Continuous high-resolution midlatitude-belt simulations for July–August 2013 with WRF

Thomas Schwitalla, Hans-Stefan Bauer, Volker Wulfmeyer, and Kirsten Warrach-Sagi

Abstract. Increasing computational resources and the demands of impact modelers, stake holders, and society envision seasonal and climate simulations with the convection-permitting resolution. So far such a resolution is only achieved with a limited-area model whose results are impacted by zonal and meridional boundaries. Here, we present the setup of a latitude-belt domain that reduces disturbances originating from the western and eastern boundaries and therefore allows for studying the impact of model resolution and physical parameterization. The Weather Research and Forecasting (WRF) model coupled to the NOAH land–surface model was operated during July and August 2013 at two different horizontal resolutions, namely 0.03 (HIRES) and 0.12° (LOWRES). Both simulations were forced by the European Centre for Medium-Range Weather Forecasts (ECMWF) operational analysis data at the northern and southern domain boundaries, and the high-resolution Operational Sea Surface Temperature and Sea Ice Analysis (OSTIA) data at the sea surface.
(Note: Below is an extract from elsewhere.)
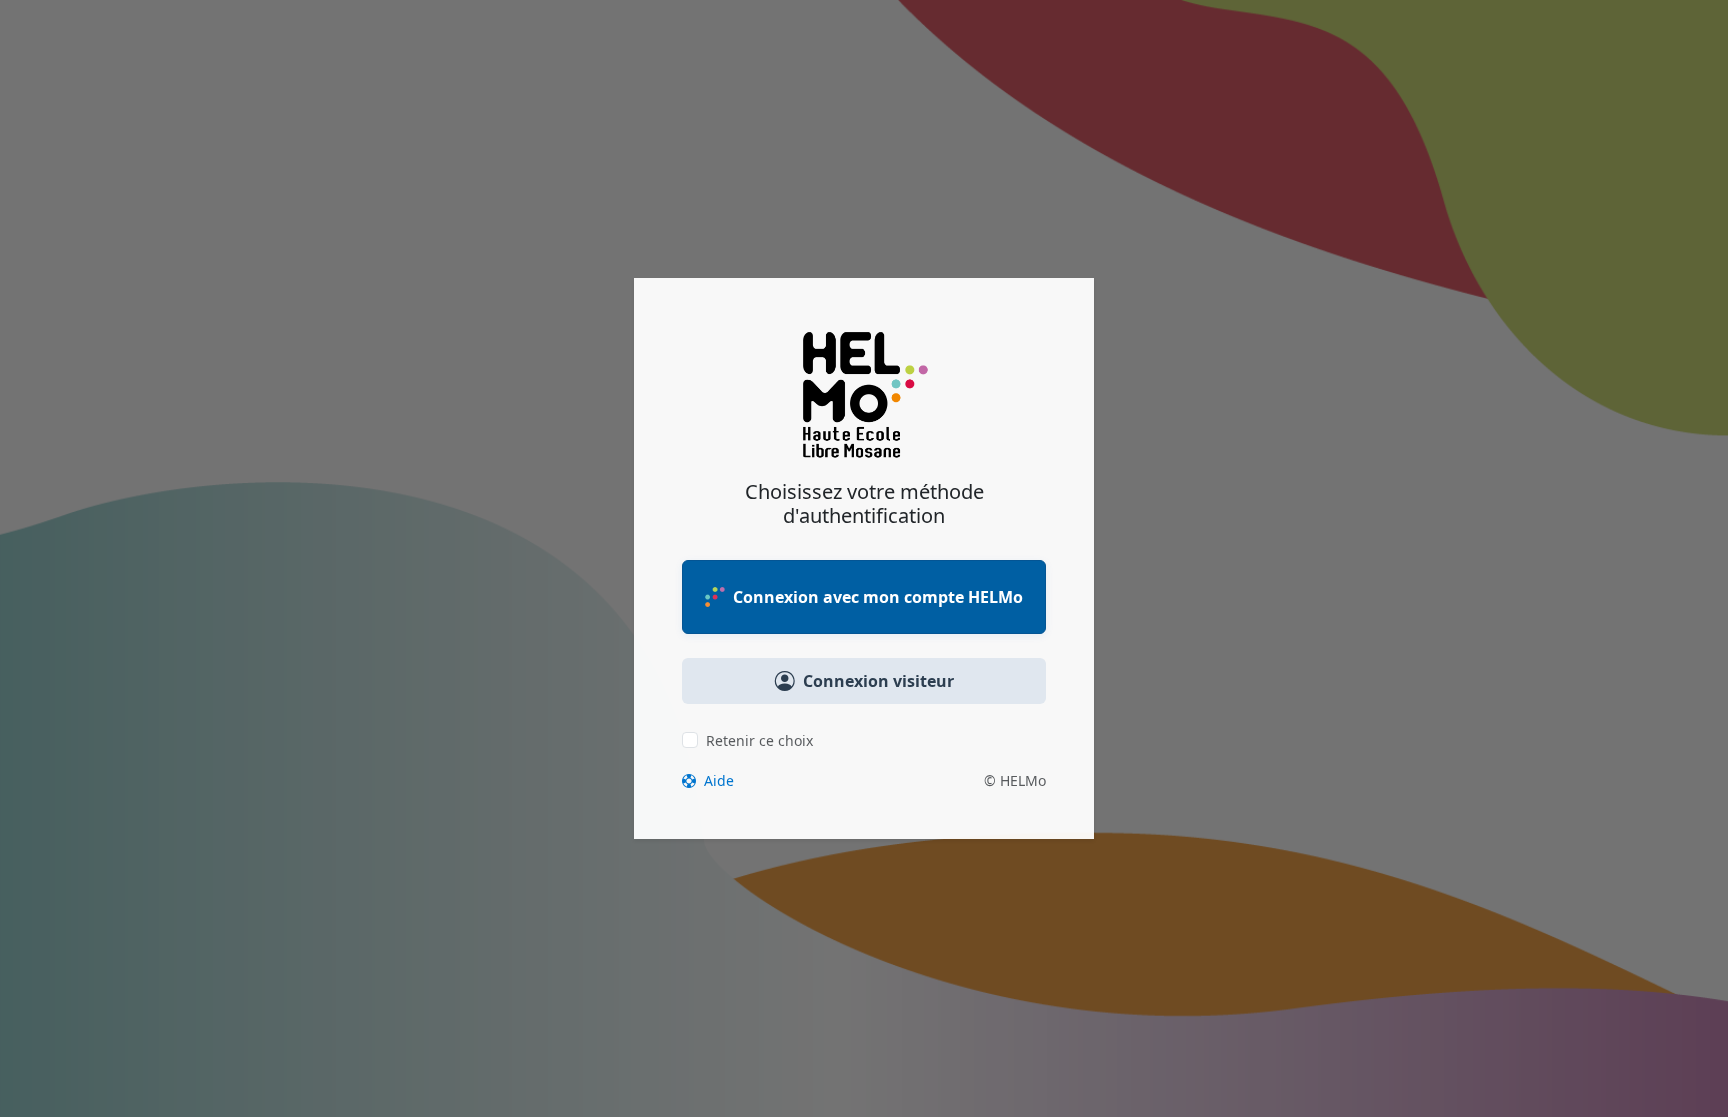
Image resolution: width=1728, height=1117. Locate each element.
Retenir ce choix (759, 740)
The simulations are compared to the operational ECMWF analysis for the representation of large-scale features. To analyze the simulated precipitation, the operational ECMWF forecast, the CPC MORPHing (CMORPH), and the ENSEMBLES gridded observation precipitation data set (E-OBS) were used as references.

Analyzing pressure, geopotential height, wind, and temperature fields as well as precipitation revealed (1) a benefit from the higher resolution concerning the reduction of monthly biases, root mean square error, and an improved Pearson skill score, and (2) deficiencies in the physical parameterizations leading to notable biases in distinct regions like the polar Atlantic for the LOWRES simulation, the North Pacific, and Inner Mongolia for both resolutions.
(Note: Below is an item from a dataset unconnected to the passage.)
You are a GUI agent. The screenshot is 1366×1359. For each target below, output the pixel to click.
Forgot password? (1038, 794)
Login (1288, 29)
In summary, the application of a latitude belt on a convection-permitting resolution shows promising results that are beneficial for future seasonal forecasting.

Short summary
Due to computational constraints, extended-range forecasts on the convection-permitting (CP) scale are often performed using a limited-area model. To overcome disturbances by lateral boundary conditions, a CP latitude belt simulation in the Northern Hemisphere was performed for July and August 2013. This approach allows for the study of resolution and parameterization impacts. The results demonstrate an improved representation of the general circulation and precipitation patterns.